--- Source material Enclosed Below ---

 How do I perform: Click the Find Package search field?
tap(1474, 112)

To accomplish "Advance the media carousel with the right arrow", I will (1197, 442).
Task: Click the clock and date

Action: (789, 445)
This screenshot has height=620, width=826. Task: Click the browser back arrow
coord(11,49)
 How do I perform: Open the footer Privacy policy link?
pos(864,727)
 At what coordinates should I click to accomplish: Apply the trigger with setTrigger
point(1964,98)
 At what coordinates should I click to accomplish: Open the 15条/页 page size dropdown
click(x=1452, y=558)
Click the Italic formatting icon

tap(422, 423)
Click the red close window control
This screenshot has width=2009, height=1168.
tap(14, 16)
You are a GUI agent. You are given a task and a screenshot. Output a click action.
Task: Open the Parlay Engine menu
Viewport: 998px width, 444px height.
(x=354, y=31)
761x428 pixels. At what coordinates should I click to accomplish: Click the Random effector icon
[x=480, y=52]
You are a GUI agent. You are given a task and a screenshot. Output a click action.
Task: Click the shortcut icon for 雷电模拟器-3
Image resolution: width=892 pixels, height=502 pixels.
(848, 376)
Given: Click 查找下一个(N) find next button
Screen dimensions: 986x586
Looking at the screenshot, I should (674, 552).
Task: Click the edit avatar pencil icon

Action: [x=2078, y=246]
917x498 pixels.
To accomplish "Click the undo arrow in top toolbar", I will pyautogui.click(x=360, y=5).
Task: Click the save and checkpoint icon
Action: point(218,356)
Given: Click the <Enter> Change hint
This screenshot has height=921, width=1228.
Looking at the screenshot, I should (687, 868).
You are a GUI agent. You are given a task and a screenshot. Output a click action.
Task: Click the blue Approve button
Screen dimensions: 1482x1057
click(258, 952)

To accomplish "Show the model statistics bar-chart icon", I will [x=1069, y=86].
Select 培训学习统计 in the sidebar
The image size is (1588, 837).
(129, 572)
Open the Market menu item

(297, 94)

--- End of Enclosed Source material ---

→ **Task brief**: In the preceding material, find each line holding the word "button" and copy it out.

→ **Output for this task**:
Given: Click 查找下一个(N) find next button
Task: Click the blue Approve button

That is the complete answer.